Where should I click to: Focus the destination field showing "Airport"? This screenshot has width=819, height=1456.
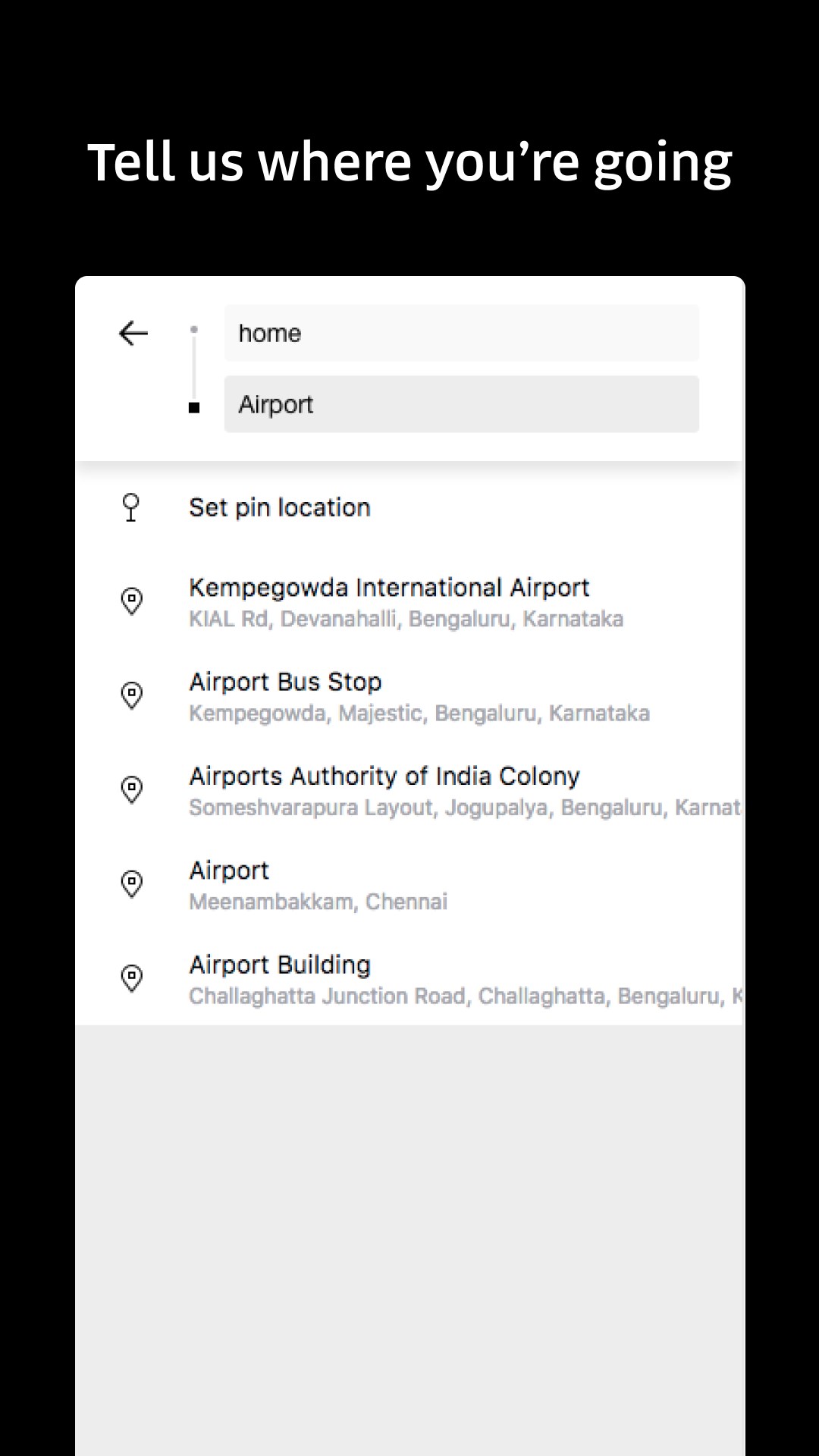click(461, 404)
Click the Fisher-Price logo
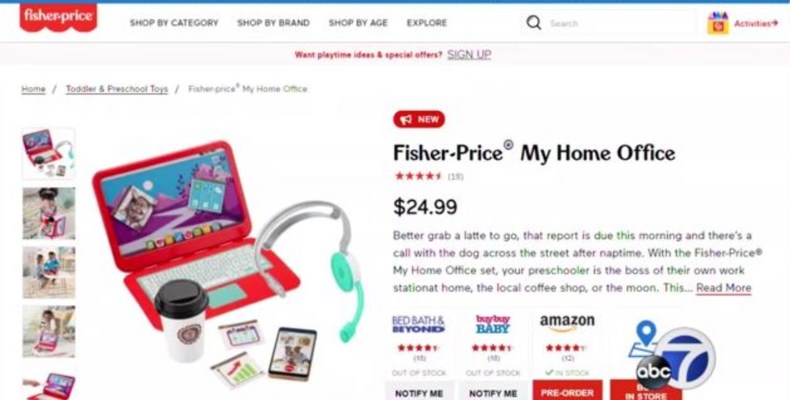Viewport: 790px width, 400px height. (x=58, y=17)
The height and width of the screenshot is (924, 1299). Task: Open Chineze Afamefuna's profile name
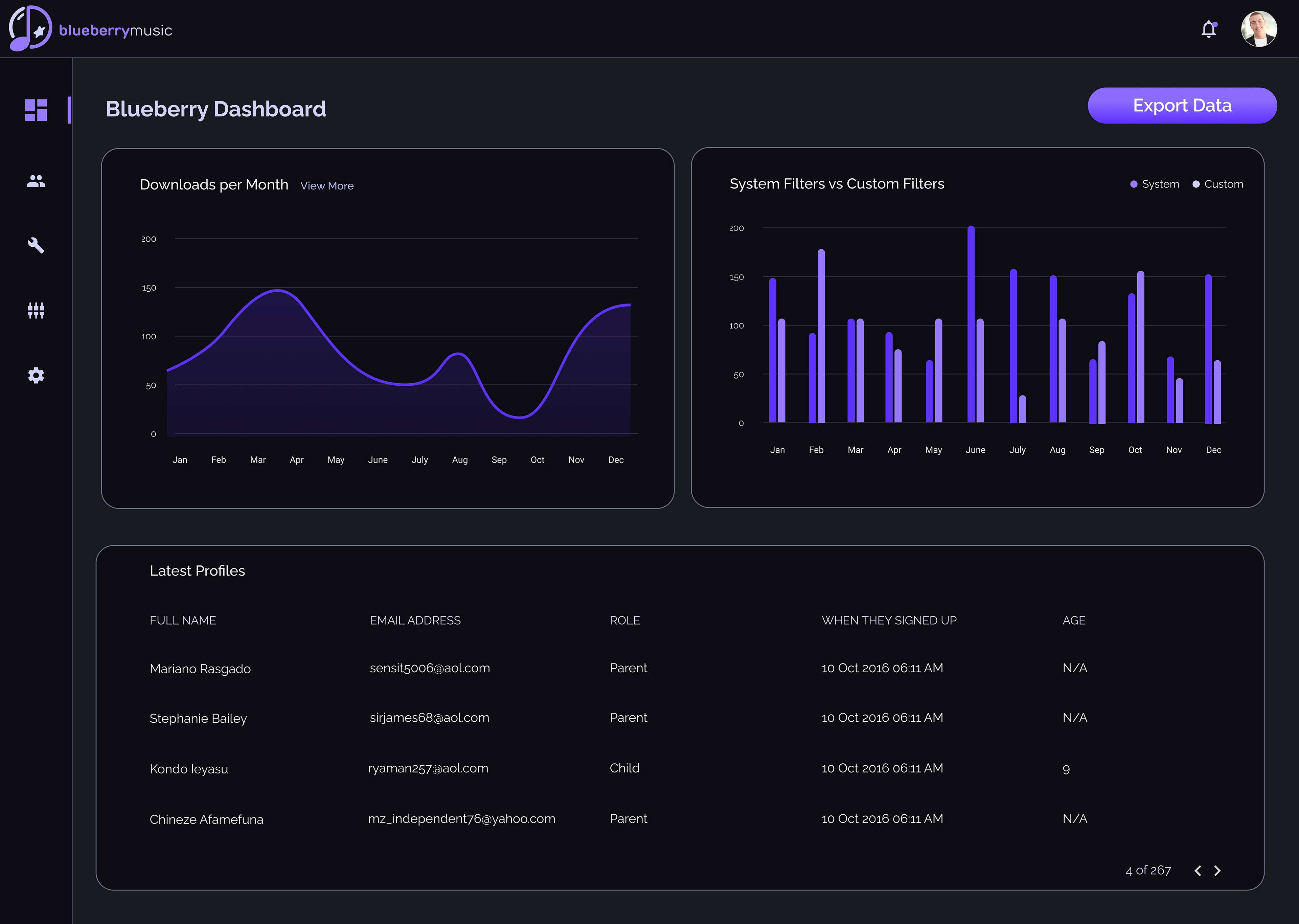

* * *

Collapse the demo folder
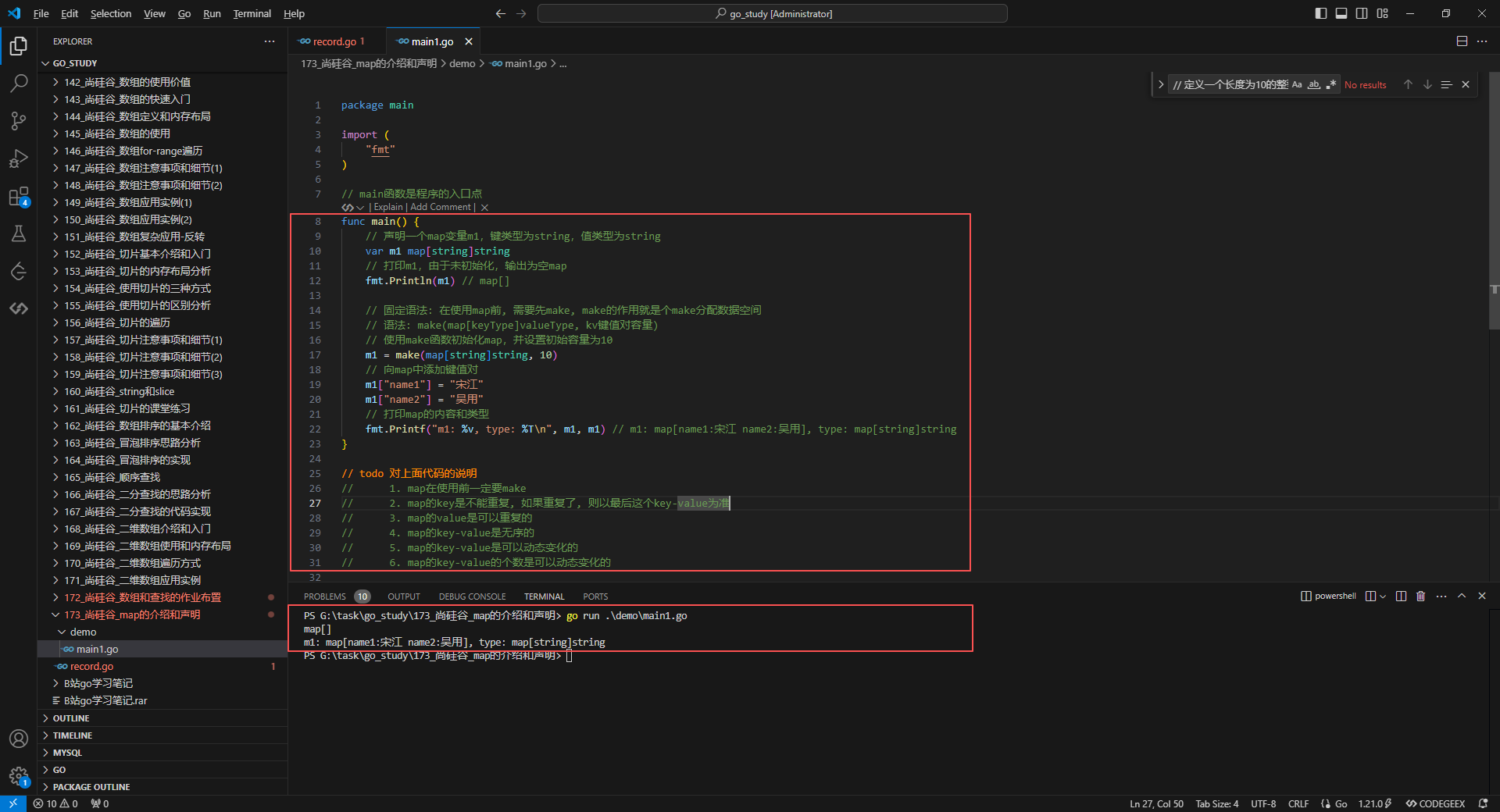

**WRITTEN INSTRUCTION**
Copy out the items starting with the line containing "Where should I" and going on through the line containing "The height and", keeping every word and mark the same. Leave the pictures out.

**EXERCISE RESPONSE**
Where should I click to: Focus the destination field showing "Airport"? This screenshot has width=819, height=1456.
click(461, 404)
Click the Fisher-Price logo
Viewport: 790px width, 400px height. (x=58, y=17)
The height and width of the screenshot is (924, 1299). Task: Open Chineze Afamefuna's profile name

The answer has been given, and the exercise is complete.